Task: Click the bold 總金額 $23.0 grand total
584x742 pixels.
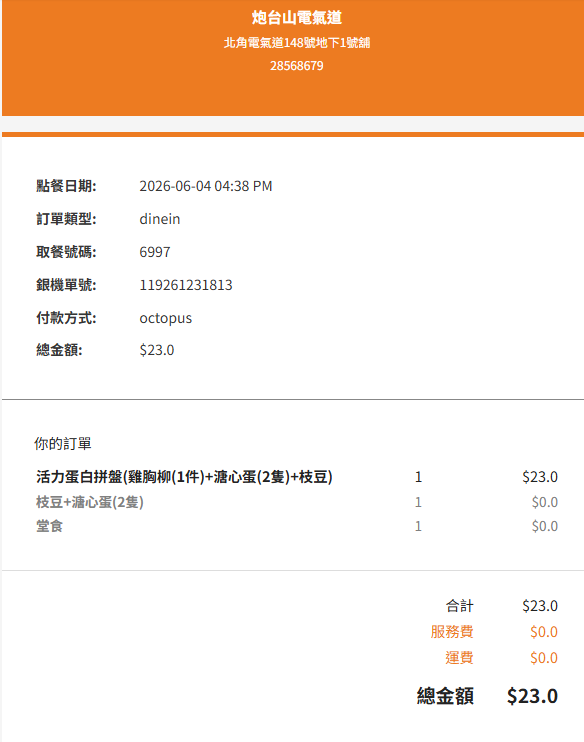Action: (x=532, y=696)
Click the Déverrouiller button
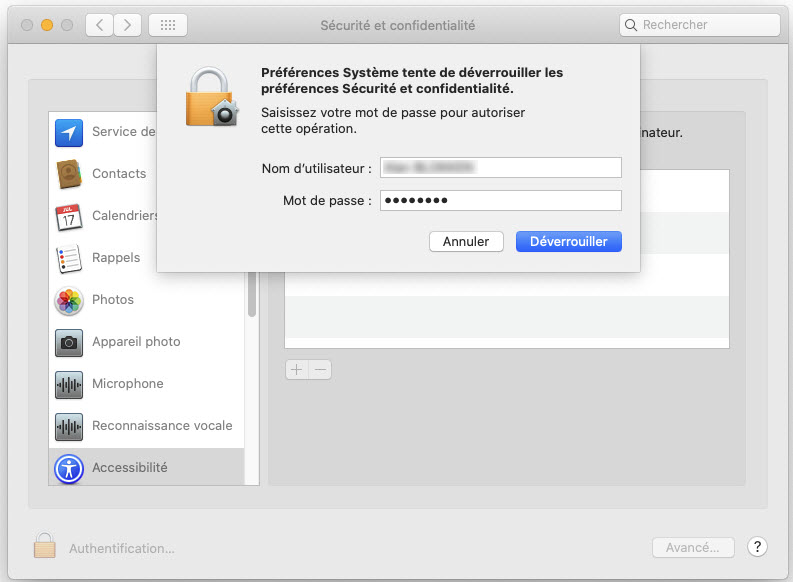Viewport: 793px width, 582px height. tap(568, 242)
:::::
(TO BE DONE): Rescale the lines above: repeat every one of them, requests included, and multiply each number in the answers (the click coordinates and the viewport width and height) by 0.95, rounding to whole numbers with halves rounded up. Leave the pictures out of your answer.

(SOLUTION FOR THIS EXERCISE):
Task: Click the bold 總金額 $23.0 grand total
584x742 pixels.
Action: (x=505, y=661)
Click the Déverrouiller button
Viewport: 753px width, 553px height. tap(540, 230)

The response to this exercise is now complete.